Selective failure of androgens to regulate follicle stimulating hormone beta messenger ribonucleic acid levels in the male rat

Abstract

FSH beta, as well as LH beta, and alpha-subunit mRNA levels were examined in the pituitary glands of male rats after sex steroid replacement at various times (7, 28, or 90 days) after orchiectomy. Testosterone propionate, dihydrotestosterone propionate, or 17 beta-estradiol benzoate (E) were administered daily for 7 days before killing, to assess the role of different gonadal steroids on gonadotropin subunit mRNA levels. Subunit mRNAs were determined by blot hybridization using rat FSH beta genomic DNA, and alpha and LH beta cDNAs. At all time points, alpha and LH beta mRNAs increased after gonadectomy and fell toward normal levels with either androgen or estrogen replacement. FSH beta mRNA levels increased variably postcastration: 4-fold at 7 days, 2-fold at 28 days, and 4- to 5-fold at 90 days.
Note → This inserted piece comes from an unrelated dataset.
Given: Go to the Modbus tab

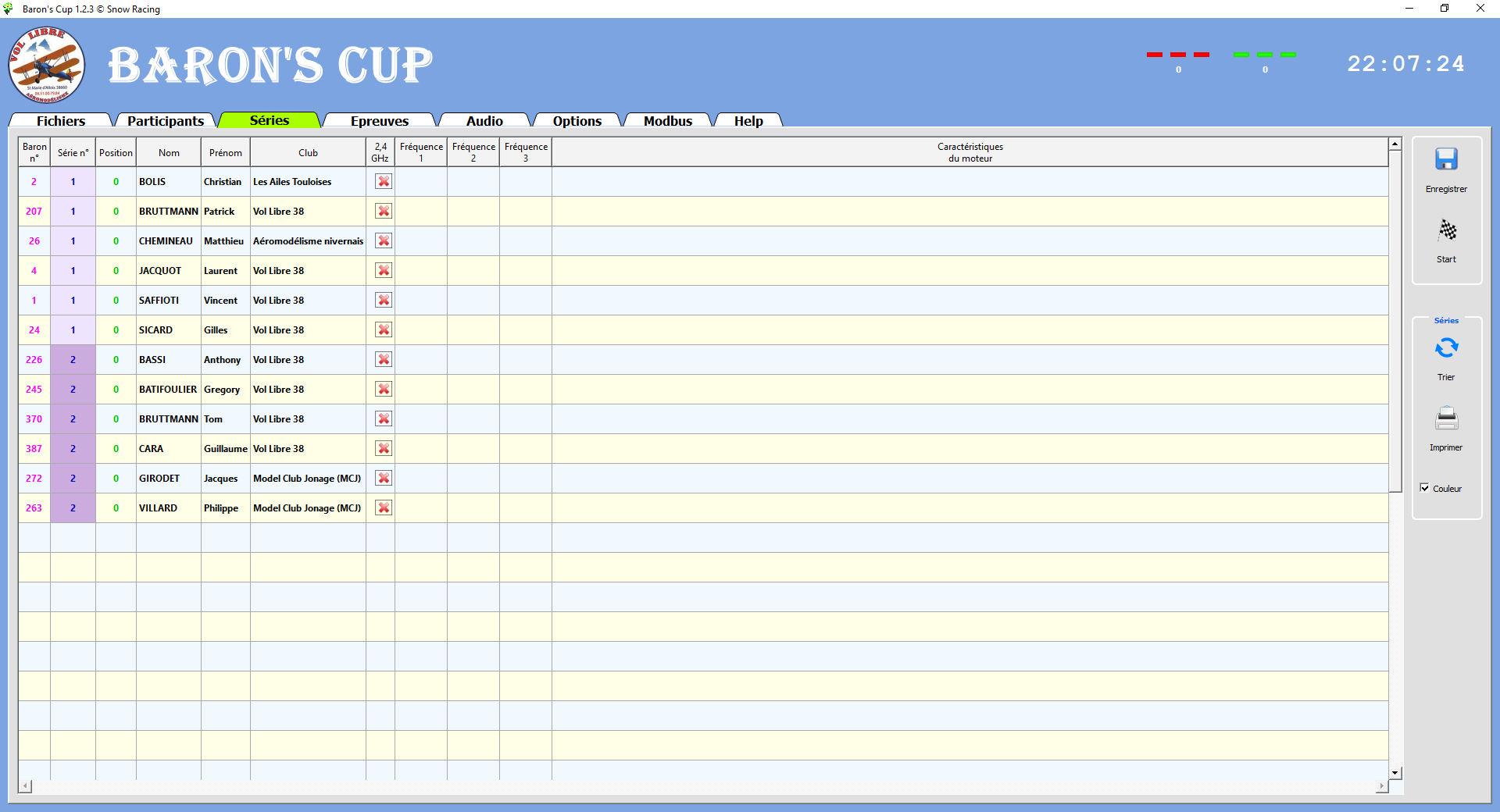Looking at the screenshot, I should tap(668, 121).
Although E replacement uniformly suppressed FSH beta mRNAs, neither testosterone propionate nor dihydrotestosterone propionate administration suppressed FSH beta mRNA levels at any time point after orchiectomy. These data demonstrate that there is a relative lack of negative regulation of FSH beta mRNA levels by androgens in a paradigm in which E administration results in marked negative regulation of FSH beta mRNA levels. Thus, in the male rat, estrogens negatively regulate all three gonadotropin subunit mRNA levels while androgens negative regulate LH beta and alpha-subunit but fail to suppress FSH beta mRNAs.